La rimozione dell'animalità

Partendo da miti greci come quelli del Minotauro, la Sfinge, re Mida e Edipo e arrivando fino a Ernest Hemingway e a Friedrich Dürrenmatt, Matteo Nucci in Il grido di Pan (Einaudi) analizza la difficoltà dell’uomo di oggi a confrontarsi con la propria animalità e con la morte: ci affidiamo al logos nella pretesa impossibile di avere una risposta a tutti e allontaniamo il pensiero della fine che ci aspetta, riducendo sempre di più il tempo delle cerimonie di commiato dai defunti. Pan, il caprone nato dall’unione di Ermes con una ninfa che fugge dopo averlo partorito, con il suo grido ci riporta alla nostra natura animale. Gli attacchi di panico vengono a chi non sa calarsi nell’oblio di sé, a chi si crogiola nell’ideale dell’infinita sapienza. Un excursus labirintico tra antica sapienza, letteratura e osservazione dal vivo.

Pan non è affatto morto. O meglio, è morto prima di morire. Proprio come Dioniso. È morto per rinascere. E infatti il dio caprino grida ancora. È un grido che getta nel panico chi alle sue leggi si ribella. Si salva solo chi ritrova il respiro, abbandonandosi al respiro animale della terra. 
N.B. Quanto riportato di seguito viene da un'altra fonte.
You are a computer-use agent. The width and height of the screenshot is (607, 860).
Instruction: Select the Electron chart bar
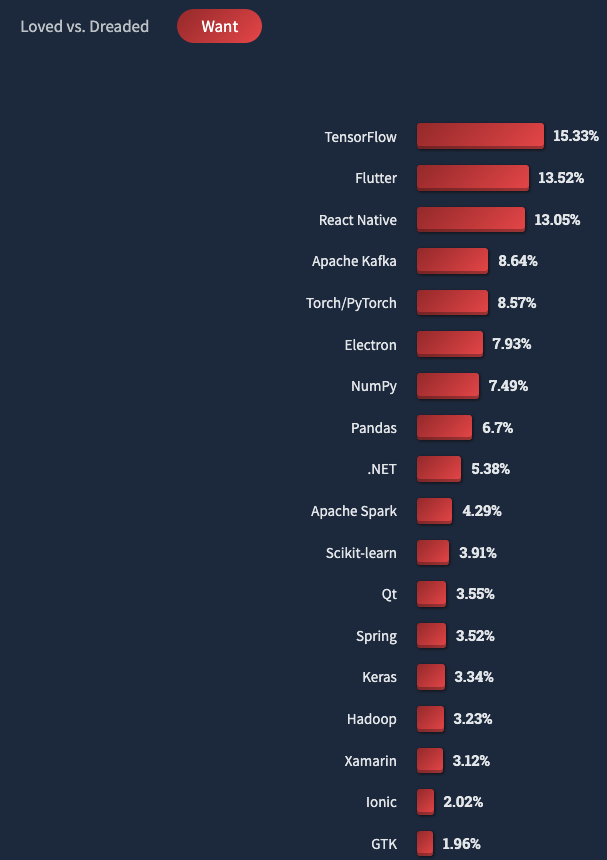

Matteo Nucci (Roma, 1970) ha tradotto e curato per Einaudi il Simposio di Platone (2009) e pubblicato Le lacrime degli eroi (2013), Achille e Odisseo (2020) e Il grido di Pan (2023); per Ponte alle Grazie, Sono comuni le cose degli amici (2009, finalista al Premio Strega), Il toro non sbaglia mai (2011), È giusto obbedire alla notte (2017, finalista al Premio Strega), L'abisso di Eros. Seduzione (2018); per HarperCollins, Sono difficili le cose belle (2022). Collabora con il Venerdì di Repubblica, Specchio de La Stampa e L'Espresso.